Unified multimodal models share a language model backbone for both understanding and generating images. Can DPO align both capabilities simultaneously? We present the first systematic study of this question, applying DPO to Janus-Pro at 1B and 7B parameters under seven training strategies and two post-hoc methods. The central finding is negative: generation quality resists DPO alignment across all tested conditions on this architecture. No method improves generation CLIPScore at 7B (|Delta| < 0.2, p > 0.5 at n=200 per seed, 3 seeds); at 1B, all methods degrade generation, and the result holds across preference data types (real-vs-generated and model-vs-model) and the data volumes tested (150-288 pairs). Gradient analysis reveals why: understanding and generation gradients are near-orthogonal (cos ~ 0) with ~11-14x magnitude imbalance driven by VQ token count asymmetry (576 generation tokens vs. ~30-100 text tokens). This imbalance is the dominant interference mechanism in multi-task DPO; magnitude-balancing yields directionally positive understanding deltas (+0.01-0.04 VQA, though individually not significant), but the generation gap persists regardless. We identify discrete VQ tokenization as a likely structural bottleneck -- supported by the generation DPO loss converging to ln(2) -- and provide practical guidance for practitioners working with VQ-based unified models.
Paper Structure (107 sections, 10 equations, 5 figures, 15 tables)

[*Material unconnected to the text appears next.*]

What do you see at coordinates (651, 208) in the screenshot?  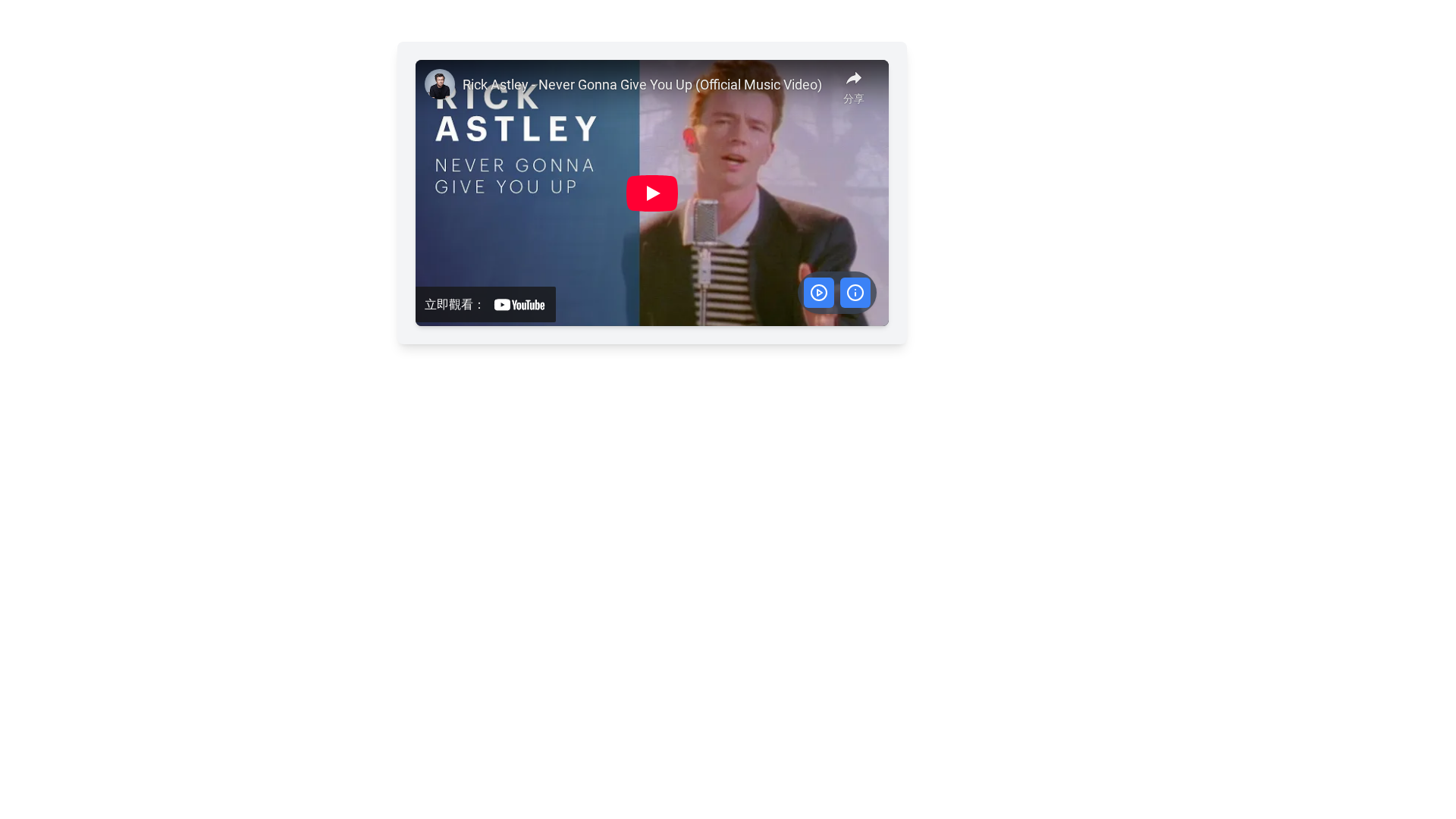 I see `informational subtitle located beneath the heading 'Educational Video' in the center of the semi-transparent black modal` at bounding box center [651, 208].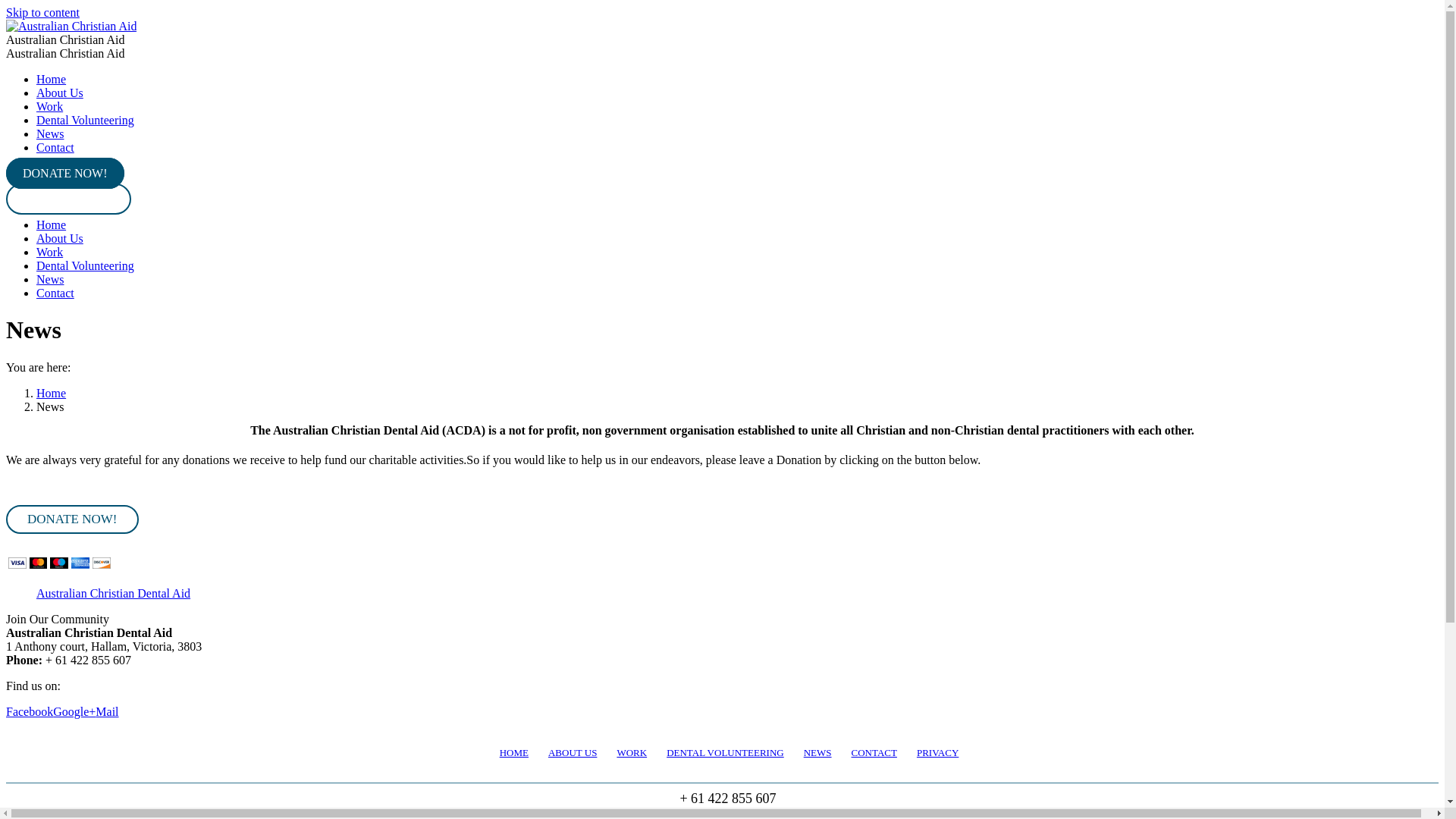 This screenshot has width=1456, height=819. Describe the element at coordinates (49, 251) in the screenshot. I see `'Work'` at that location.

This paper contains 107 sections, 10 equations, 5 figures, 15 tables.

Figures (5)

  • Figure 1: Janus-Pro architecture and gradient imbalance. The understanding path (blue) encodes images via SigLIP into visual tokens and produces text responses (${\sim}$30--100 tokens), while the generation path (orange) decodes 576 VQ tokens through a VQ-VAE. Both paths share the LLM backbone (gray). During multi-task DPO, generation gradients $\bm{g}_G$ are ${\sim}$14$\times$ larger than understanding gradients $\bm{g}_U$ (dashed arrows, thickness proportional to magnitude), drowning out the understanding signal in the shared parameters.
  • Figure 2: Gradient diagnostics for Janus-Pro-7B (200 mini-batches). Left: Cosine similarity between understanding and generation gradients. Values center at zero, confirming that the gradients are near-orthogonal and occupy separate subspaces. Right: Magnitude ratio $\|\bm{g}_U\| / \|\bm{g}_G\|$. Generation gradients are ${\sim}$14$\times$ larger, starving the understanding signal under equal weighting. Janus-Pro-1B shows qualitatively identical magnitude imbalance with slight anti-alignment (mean cosine $= -0.003$).
  • Figure 3: Training dynamics of gradient-weighted Balanced DPO (Janus-Pro-7B, 1,000 steps). Top-left: Gradient cosine similarity remains near zero throughout, confirming persistent orthogonality. Bottom-left: Dynamic weights shift sharply at step 50 ($w_U$: $0.5 \to {\sim}0.80$), reaching ${\sim}0.93$ by step 200 and stabilizing. Top-right: Task-specific DPO losses; generation loss has higher variance due to discrete VQ token similarities. Bottom-right: Combined loss.
  • Figure 4: Per-layer gradient cosine similarity across all 30 transformer layers (Janus-Pro-7B). lora_B cosines range from $-0.01$ to $+0.01$ with no systematic depth-dependent trend, confirming that orthogonality is uniform across all depths.
  • Figure 5: Understanding--generation trade-off across all methods (Janus-Pro-7B, mean over 3 seeds, $n{=}200$ per seed). Methods cluster in a narrow CLIPScore band, confirming no significant generation improvement. The primary variation is along the understanding axis, where understanding-only DPO and magnitude-balancing methods achieve the largest gains.